-- DATASET RECORDS --
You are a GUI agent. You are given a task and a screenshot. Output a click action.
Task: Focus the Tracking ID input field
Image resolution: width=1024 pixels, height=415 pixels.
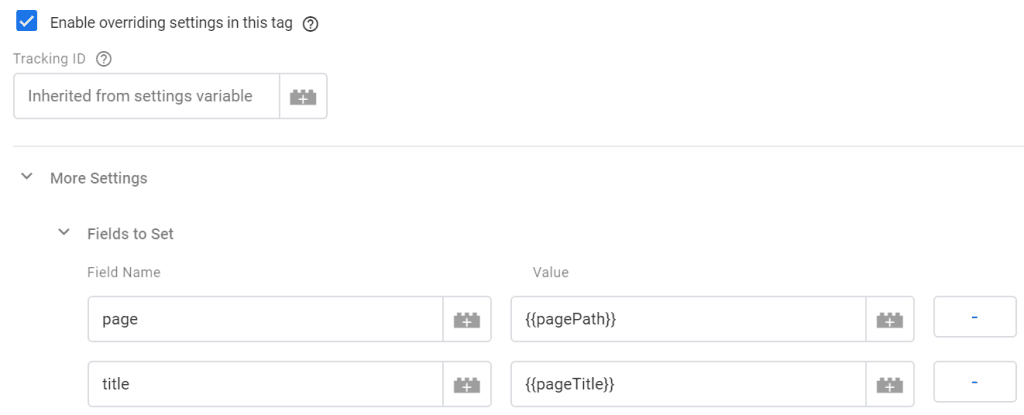147,96
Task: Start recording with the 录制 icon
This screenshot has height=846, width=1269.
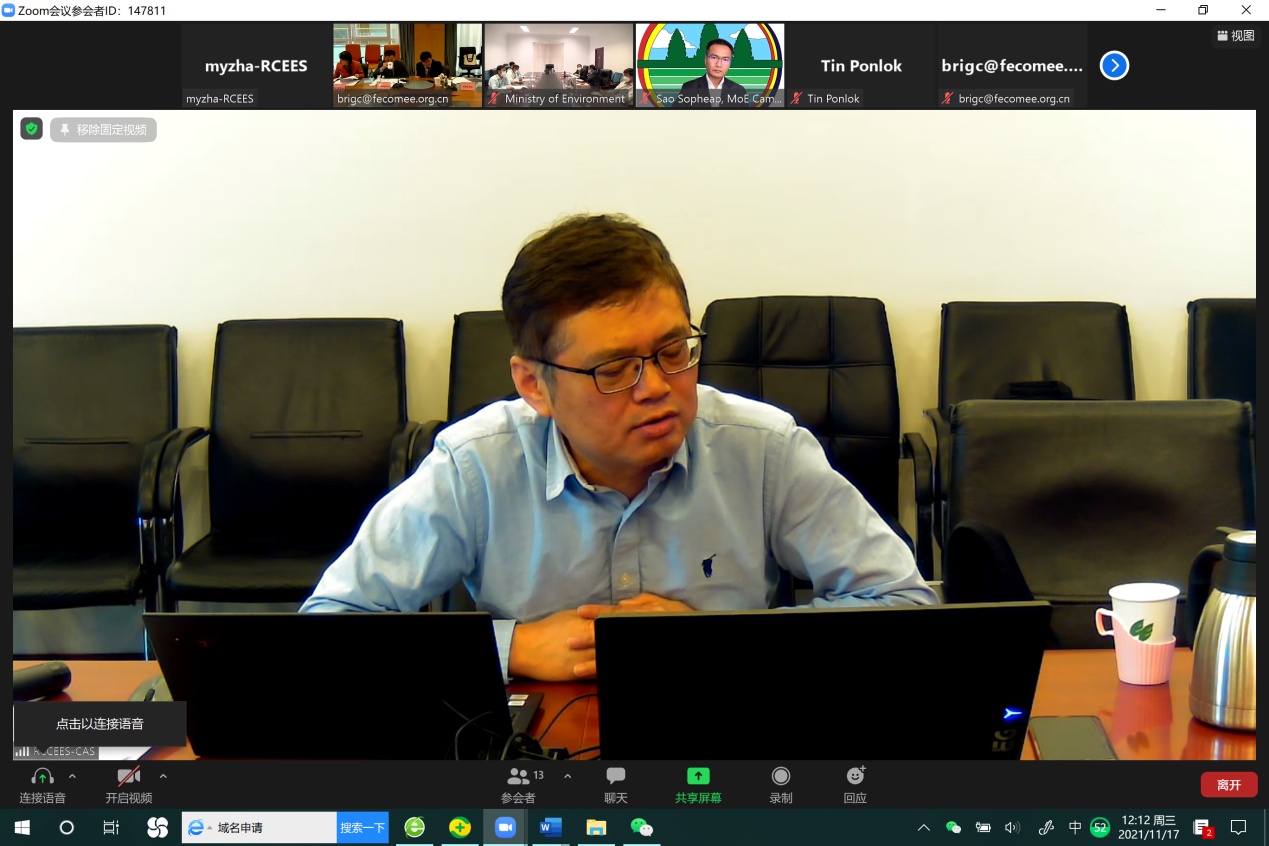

-- REQUIRED WORK --
Type out the data above again exactly as written, minus the images.

-- RESPONSE BELOW --
You are a GUI agent. You are given a task and a screenshot. Output a click action.
Task: Focus the Tracking ID input field
Image resolution: width=1024 pixels, height=415 pixels.
147,96
Task: Start recording with the 录制 icon
This screenshot has height=846, width=1269.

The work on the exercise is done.